**THE REQUEST**
Which lines in the items below contain the string "height"? Locate each one and copy it out in full.

**GIVEN DATA**
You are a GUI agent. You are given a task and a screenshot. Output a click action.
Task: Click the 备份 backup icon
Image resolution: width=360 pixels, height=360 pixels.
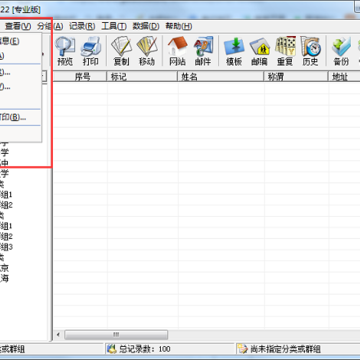[x=341, y=51]
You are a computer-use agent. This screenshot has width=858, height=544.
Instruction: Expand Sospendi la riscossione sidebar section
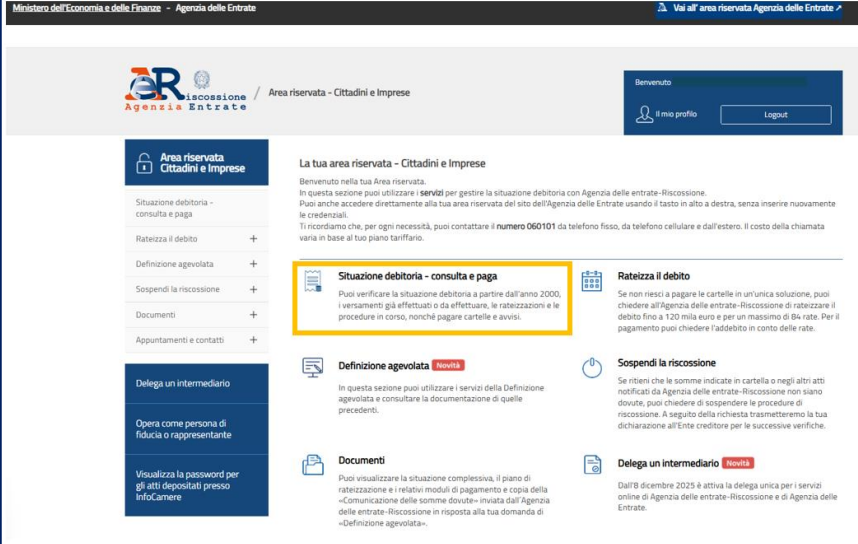(253, 289)

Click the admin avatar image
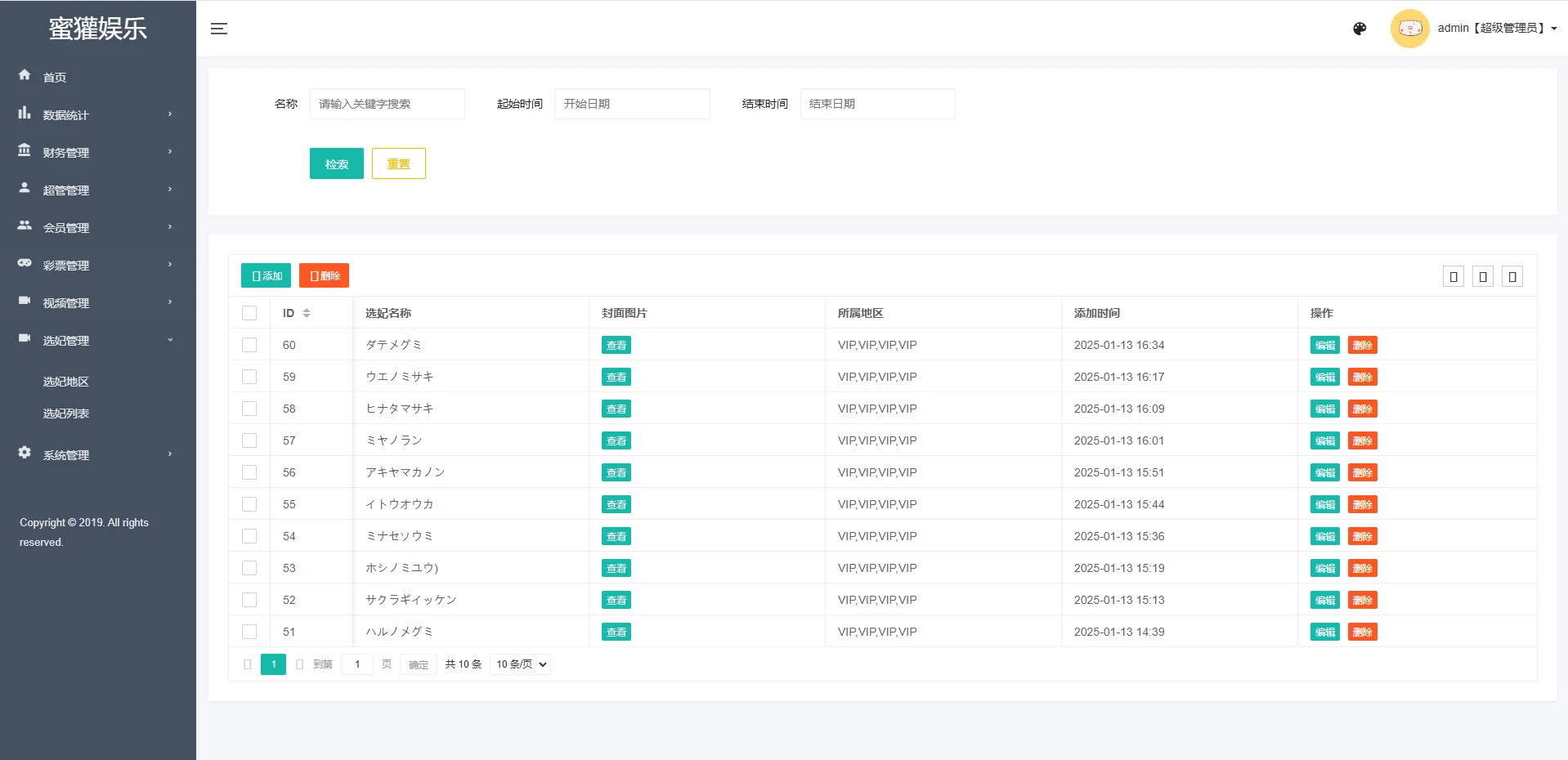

**RESULT OF THE TASK**
Image resolution: width=360 pixels, height=360 pixels.
You are a computer-use agent. This screenshot has width=858, height=544.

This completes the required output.